Nizamuddin protest: Delhi Police sends notices to women in an attempt to unnerve protestors
Some of the participants NH spoke to denied they caused any sort of nuisance as alleged by the police and said they were merely staging a peaceful protest against CAA, NRC
In an attempt to intimidate and harass the women who are sitting at the Nizamuddin protest site, the Delhi Police has sent notices to at least 10 persons in the area, of which at least three are women. They were sent the notice on February 2 and were asked to present themselves on February 3 at the Amar Colony police station near Nizamuddin in the Capital.
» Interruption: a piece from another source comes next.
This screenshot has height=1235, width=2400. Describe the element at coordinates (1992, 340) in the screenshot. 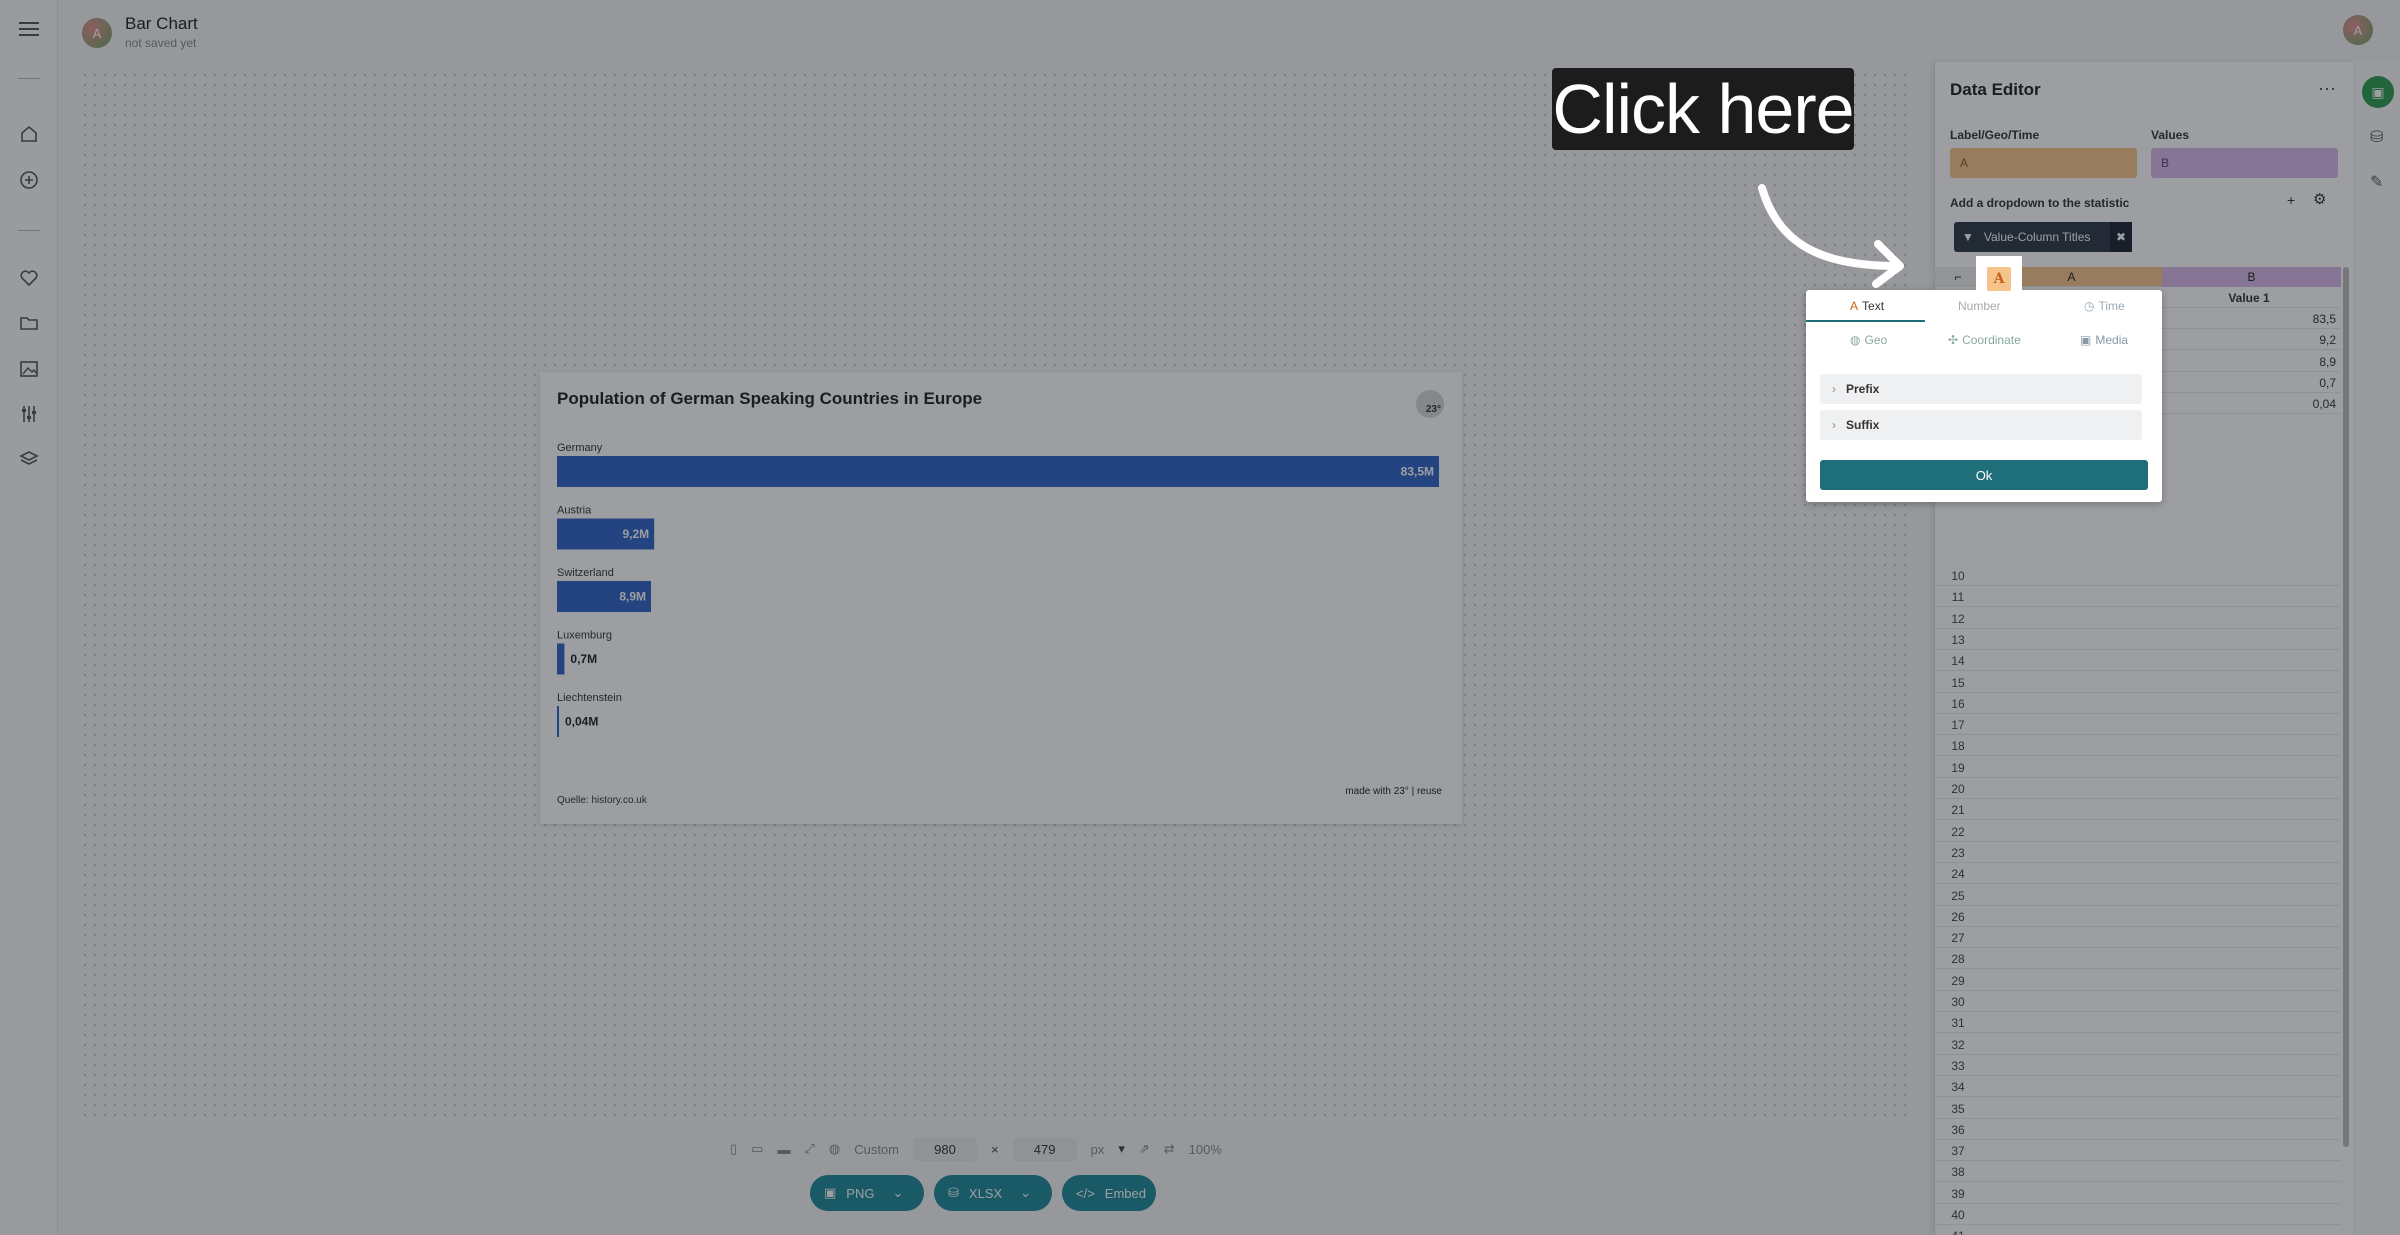

I see `tab-coordinate-label: Coordinate` at that location.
The notices were sent to the women under Sections 107, 111 and 113 of the CrPC. Section 107 states that a District Magistrate is empowered to act if he feels any person is likely to commit a breach of the peace or disturb the public tranquility or to do any wrongful act that may probably occasion a breach of the peace or disturb the public tranquility. Section 111 notes that when a Magistrate is acting under section 107, section 108, section 109 or section 110, the DM shall make an order in writing, setting forth the substance of the information received, the amount of the bond to be executed, the term for which it is to be in force.
The notice, which addresses most women respondent as ‘he’ instead of ‘she’, states that the person created nuisance by shouting loudly and quarrelled with the public on the issue of Citizenship Amendment Act. The notice mentions that the women used filthy language and threatened the public with dire consequences. The letter claims that there was serious tension between the respondents and the public and that there would be a disturbance of peace and public tranquillity.
However, counter to these allegations by the Delhi Police, the sit-in has been organised on a vacant footpath near Nizamuddin and vehicular traffic has not been disrupted or blocked by the protestors.
“The police have lied in the notices that were sent to us. There was never an altercation either with the public or between ourselves. The police themselves were disrupting us when we began to sit here. They pushed us around and told us that we were instigating people to violence. Nothing of that sort has happened here. They accused me of using filthy language while speaking to the protestors and when speaking on the dais. Neither have I given a speech here, nor have I ever used foul language. I have only recited poems. There is nothing wrong in reciting poems,” said 26-year-old Nida Rabbani, who was served a notice. She is pursuing her B.Ed. currently.
“We don’t speak foul language at home, how will we speak that in public? All that I have ever said at the protests were about Citizenship Amendment Act and National Register of Citizens. And these were all informative sessions and never a speech. The police are lying. Another police officer warned that this was only the beginning and they would slap criminal cases on us,” said another woman, who had also got the notice, but did not want to be named.
The protests at Nizamuddin locality have been going on since January 15, but it was on January 26 that the residents of the area decided to begin the sit-in protest. But it being at the corner of Lodhi Road and Jungpura, the police were not willing to let the protestors sit. “They didn’t want us to put up an awning or sit on the corner of the road. The police began fighting with the women to deny permission, but the men put up the tarpaulin. To halt us, the police switched off the electricity in the area, but across the road and less than 500 meters from here, electricity was not shut off. Three buses full of policemen in riot gear arrived. But we stood our ground and eventually the police backed off,” said Najma, another protestor.
Several of the women who were served notices went to the police station on February 3 and informed the SHO that that they would appear on February 10 as they needed time to respond to the allegations.